YOUNG WALLACE
Alfred Russel Wallace was born on January 8, 1823, in his family home of Kensington House in Usk, Monmouthshire, Wales. He was the eighth of nine children, born into a middle-class family. By all accounts, Wallace had a happy childhood until his family fell on very hard times in 1835, due to his father being swindled out of his family’s property. In late 1836, Wallace’s parents were forced to remove him from school due to their lack of funds, and the young thirteen-year-old was sent to London to room with his older brother John. By 1837, he was now living his brother William in Bedfordshire, where he was learning the trade of his brother’s surveying business. It was during this time that Wallace was beginning to take interest in the natural world, particularly in geology, botany, and astronomy.

+ + + + + + +

# Prompt
From the passage on young Wallace, copy the text that begins at the words "YOUNG WALLACE" and stops after the words "botany, and astronomy.". The lines that come next play no part in the exercise.

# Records
+ + + + + + +

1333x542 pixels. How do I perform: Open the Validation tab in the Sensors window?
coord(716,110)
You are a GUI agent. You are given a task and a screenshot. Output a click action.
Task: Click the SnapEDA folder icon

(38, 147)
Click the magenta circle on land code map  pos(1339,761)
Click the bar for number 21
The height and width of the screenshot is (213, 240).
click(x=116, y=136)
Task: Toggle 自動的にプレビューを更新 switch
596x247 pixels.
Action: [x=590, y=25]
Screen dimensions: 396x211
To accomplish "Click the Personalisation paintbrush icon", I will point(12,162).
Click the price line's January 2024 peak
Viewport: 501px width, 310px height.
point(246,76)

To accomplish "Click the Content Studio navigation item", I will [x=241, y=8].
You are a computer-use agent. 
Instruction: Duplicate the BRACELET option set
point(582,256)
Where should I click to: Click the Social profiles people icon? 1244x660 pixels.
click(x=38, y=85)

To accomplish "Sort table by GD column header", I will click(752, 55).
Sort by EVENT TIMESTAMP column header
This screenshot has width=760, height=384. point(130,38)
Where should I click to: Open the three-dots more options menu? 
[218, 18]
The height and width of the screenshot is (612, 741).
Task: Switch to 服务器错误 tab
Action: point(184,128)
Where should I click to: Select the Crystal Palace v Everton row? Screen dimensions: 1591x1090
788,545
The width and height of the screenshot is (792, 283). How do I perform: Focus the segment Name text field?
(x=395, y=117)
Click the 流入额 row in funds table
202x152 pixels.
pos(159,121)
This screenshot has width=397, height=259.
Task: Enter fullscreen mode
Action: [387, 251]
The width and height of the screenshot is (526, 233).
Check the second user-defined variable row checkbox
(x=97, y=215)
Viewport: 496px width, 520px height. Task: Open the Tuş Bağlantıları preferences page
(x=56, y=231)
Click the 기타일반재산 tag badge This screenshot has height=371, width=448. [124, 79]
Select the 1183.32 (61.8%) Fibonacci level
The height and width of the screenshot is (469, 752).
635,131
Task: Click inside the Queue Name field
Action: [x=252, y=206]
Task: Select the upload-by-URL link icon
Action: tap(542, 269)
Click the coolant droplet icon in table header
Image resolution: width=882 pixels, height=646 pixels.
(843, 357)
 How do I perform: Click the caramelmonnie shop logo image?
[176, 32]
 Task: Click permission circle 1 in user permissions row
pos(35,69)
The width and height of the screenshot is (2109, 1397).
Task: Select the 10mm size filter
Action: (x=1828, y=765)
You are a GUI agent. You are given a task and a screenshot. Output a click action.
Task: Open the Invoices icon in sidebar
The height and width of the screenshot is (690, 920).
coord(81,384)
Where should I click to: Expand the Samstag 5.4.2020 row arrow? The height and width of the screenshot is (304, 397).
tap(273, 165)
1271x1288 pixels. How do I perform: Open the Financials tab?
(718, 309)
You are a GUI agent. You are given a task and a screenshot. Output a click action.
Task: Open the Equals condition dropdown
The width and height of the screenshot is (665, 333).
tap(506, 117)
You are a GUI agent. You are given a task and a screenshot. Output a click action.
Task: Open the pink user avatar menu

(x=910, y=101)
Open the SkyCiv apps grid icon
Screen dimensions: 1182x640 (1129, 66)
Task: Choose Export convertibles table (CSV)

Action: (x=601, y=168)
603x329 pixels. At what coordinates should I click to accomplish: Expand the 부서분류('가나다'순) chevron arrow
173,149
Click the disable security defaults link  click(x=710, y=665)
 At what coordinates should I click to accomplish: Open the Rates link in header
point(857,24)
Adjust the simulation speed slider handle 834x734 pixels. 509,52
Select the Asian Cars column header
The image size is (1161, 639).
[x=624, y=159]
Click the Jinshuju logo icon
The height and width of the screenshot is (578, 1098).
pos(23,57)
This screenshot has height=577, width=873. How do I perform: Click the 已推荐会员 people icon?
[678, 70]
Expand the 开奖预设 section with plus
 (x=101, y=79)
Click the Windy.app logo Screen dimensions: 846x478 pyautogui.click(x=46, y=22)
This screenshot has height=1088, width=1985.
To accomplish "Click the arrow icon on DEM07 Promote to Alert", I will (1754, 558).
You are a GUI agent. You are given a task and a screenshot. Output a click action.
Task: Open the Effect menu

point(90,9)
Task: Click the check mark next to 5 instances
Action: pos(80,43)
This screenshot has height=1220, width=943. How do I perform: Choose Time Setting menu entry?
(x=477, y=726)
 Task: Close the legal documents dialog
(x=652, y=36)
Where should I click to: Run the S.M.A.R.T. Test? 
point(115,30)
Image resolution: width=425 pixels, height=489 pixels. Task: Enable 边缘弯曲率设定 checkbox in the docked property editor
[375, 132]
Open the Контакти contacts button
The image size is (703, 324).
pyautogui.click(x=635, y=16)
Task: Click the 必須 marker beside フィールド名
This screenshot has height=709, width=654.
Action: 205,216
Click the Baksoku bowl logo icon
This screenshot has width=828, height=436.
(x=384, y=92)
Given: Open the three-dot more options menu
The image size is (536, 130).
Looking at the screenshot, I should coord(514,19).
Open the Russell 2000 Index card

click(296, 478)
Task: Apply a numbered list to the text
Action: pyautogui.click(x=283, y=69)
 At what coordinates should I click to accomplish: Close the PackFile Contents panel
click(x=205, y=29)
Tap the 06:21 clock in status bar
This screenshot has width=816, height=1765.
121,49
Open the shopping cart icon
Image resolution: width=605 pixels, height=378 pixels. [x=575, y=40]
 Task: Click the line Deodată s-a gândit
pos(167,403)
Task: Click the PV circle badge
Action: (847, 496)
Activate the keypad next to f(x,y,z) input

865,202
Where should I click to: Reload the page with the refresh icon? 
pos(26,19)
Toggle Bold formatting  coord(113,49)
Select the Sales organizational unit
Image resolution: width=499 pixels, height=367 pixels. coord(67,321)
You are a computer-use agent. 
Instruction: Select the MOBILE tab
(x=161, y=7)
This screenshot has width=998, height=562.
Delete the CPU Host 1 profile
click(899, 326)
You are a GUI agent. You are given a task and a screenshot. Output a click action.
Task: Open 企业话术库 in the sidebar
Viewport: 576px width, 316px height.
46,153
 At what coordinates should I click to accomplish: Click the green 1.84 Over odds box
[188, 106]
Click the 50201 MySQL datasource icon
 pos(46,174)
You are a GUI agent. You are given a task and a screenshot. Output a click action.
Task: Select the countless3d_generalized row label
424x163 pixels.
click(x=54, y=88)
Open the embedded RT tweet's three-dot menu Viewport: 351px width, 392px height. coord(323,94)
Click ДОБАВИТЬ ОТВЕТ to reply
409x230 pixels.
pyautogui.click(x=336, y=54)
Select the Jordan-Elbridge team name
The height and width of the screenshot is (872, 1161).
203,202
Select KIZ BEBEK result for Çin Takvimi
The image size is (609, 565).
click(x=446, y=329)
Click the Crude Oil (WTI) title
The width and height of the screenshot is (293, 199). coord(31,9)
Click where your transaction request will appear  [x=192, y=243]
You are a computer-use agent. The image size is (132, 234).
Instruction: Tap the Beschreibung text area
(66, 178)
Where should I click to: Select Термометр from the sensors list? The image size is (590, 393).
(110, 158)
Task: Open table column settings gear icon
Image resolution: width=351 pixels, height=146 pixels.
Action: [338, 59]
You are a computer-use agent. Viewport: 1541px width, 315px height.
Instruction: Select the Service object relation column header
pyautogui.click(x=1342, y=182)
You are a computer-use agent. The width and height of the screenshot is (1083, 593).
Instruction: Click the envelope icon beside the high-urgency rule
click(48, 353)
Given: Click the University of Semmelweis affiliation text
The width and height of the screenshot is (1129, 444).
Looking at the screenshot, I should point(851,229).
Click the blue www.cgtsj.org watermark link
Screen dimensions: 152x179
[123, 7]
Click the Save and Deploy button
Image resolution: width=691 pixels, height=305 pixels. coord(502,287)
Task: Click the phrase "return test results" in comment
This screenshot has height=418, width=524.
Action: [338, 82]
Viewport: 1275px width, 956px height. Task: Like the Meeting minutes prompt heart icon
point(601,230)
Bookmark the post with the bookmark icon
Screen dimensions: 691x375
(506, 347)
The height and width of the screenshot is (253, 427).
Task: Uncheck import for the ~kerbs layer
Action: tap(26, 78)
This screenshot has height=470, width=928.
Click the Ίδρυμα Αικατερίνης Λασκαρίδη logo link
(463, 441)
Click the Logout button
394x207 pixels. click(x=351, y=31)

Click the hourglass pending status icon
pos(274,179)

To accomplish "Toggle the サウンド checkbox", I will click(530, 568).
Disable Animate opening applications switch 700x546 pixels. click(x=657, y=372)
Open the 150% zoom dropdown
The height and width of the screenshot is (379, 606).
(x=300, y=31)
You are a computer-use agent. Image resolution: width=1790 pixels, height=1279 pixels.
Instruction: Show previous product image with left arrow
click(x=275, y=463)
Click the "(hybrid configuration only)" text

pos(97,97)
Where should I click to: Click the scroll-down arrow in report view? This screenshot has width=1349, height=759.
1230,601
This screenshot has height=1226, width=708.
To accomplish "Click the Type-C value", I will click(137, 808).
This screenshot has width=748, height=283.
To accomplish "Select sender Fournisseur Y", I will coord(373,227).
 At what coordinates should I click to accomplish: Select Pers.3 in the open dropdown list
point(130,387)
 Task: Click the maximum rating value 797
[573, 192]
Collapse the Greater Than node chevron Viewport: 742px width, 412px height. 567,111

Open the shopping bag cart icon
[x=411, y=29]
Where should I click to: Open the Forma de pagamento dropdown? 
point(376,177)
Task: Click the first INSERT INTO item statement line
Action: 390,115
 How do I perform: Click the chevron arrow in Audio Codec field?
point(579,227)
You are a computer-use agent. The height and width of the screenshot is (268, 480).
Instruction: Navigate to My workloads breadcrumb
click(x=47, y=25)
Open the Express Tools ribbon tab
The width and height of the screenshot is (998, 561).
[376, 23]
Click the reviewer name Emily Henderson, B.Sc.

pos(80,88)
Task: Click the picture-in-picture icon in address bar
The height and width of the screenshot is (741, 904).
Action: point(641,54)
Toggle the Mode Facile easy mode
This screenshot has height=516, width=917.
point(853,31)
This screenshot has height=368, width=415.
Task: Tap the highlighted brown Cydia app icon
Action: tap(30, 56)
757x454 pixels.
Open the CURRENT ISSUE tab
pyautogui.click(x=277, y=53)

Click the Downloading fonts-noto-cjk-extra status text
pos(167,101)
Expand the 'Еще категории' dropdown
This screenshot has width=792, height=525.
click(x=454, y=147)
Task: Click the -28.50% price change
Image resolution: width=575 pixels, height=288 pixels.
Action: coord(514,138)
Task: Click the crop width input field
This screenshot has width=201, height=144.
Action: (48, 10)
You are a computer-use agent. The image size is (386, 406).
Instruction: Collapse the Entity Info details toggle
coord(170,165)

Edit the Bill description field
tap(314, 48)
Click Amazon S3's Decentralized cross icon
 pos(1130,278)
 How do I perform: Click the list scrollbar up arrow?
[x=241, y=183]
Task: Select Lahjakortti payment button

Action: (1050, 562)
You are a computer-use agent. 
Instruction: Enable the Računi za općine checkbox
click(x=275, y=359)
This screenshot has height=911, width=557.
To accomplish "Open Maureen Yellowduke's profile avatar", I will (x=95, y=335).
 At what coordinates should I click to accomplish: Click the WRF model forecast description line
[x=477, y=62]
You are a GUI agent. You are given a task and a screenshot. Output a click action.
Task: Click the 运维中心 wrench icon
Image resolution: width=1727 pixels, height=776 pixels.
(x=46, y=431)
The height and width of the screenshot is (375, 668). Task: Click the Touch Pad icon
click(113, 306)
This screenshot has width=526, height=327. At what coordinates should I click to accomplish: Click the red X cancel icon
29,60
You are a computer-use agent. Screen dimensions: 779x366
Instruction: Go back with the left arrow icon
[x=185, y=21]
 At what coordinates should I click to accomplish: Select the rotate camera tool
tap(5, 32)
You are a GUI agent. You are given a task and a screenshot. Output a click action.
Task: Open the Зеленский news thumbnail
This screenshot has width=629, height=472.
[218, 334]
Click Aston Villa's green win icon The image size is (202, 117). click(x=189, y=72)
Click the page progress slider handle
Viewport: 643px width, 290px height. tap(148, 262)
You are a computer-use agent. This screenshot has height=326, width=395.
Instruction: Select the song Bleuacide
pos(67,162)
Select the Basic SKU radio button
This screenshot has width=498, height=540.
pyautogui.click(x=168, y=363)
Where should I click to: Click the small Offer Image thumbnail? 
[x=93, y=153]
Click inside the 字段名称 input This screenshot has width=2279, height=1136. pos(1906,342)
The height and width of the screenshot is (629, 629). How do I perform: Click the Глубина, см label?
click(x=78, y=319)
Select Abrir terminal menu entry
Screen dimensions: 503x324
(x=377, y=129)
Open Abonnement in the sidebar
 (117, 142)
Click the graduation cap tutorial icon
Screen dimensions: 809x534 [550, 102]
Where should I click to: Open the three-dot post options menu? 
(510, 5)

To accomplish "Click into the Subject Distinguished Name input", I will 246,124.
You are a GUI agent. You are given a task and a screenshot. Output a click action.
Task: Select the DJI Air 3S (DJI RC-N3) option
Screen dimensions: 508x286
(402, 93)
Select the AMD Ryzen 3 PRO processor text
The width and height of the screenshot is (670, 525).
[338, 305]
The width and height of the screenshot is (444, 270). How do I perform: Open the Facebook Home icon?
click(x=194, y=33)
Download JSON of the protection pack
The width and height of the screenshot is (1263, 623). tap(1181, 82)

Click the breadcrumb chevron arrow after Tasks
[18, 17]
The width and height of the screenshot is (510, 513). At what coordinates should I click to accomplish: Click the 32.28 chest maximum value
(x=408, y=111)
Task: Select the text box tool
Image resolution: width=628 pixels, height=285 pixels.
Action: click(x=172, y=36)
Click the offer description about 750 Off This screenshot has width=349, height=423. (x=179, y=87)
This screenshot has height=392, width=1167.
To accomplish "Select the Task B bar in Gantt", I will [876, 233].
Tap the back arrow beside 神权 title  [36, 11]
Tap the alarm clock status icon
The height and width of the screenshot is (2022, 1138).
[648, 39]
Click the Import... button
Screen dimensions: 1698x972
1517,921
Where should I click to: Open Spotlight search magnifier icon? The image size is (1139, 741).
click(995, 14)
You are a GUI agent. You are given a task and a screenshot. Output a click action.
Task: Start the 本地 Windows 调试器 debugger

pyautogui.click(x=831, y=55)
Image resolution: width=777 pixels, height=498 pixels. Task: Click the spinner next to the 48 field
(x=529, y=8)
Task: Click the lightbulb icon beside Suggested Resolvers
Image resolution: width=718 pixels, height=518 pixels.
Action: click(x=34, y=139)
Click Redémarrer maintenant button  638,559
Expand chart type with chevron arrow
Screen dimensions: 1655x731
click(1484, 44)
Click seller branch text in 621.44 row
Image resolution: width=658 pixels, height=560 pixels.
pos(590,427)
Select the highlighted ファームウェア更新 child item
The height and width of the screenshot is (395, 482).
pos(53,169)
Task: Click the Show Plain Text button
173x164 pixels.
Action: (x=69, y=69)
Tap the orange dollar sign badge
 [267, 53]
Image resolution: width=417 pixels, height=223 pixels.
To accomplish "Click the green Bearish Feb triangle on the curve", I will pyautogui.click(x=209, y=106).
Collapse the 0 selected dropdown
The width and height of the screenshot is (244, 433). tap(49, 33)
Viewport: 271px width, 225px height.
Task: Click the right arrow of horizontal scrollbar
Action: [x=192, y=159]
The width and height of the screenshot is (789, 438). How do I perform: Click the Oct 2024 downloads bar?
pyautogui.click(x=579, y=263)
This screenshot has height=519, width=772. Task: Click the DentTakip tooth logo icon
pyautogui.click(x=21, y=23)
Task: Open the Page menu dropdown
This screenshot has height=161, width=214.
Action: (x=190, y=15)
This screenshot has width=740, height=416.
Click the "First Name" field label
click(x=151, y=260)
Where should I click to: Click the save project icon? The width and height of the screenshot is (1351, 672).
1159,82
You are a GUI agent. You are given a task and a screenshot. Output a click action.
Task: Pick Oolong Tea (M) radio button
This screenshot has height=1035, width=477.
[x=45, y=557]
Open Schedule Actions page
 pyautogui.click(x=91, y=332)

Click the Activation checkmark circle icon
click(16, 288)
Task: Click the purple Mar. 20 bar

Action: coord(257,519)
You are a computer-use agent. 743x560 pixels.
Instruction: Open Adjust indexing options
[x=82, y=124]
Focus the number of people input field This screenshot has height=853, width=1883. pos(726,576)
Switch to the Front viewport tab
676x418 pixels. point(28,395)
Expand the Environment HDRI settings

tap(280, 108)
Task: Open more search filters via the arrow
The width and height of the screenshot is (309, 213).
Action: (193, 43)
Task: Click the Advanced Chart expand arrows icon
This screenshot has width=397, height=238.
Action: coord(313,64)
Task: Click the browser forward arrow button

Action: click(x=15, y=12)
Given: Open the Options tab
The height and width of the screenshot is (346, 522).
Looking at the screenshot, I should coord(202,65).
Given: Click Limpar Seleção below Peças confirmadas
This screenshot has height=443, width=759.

+ + + + + + +

# Answer below
YOUNG WALLACE
Alfred Russel Wallace was born on January 8, 1823, in his family home of Kensington House in Usk, Monmouthshire, Wales. He was the eighth of nine children, born into a middle-class family. By all accounts, Wallace had a happy childhood until his family fell on very hard times in 1835, due to his father being swindled out of his family’s property. In late 1836, Wallace’s parents were forced to remove him from school due to their lack of funds, and the young thirteen-year-old was sent to London to room with his older brother John. By 1837, he was now living his brother William in Bedfordshire, where he was learning the trade of his brother’s surveying business. It was during this time that Wallace was beginning to take interest in the natural world, particularly in geology, botany, and astronomy.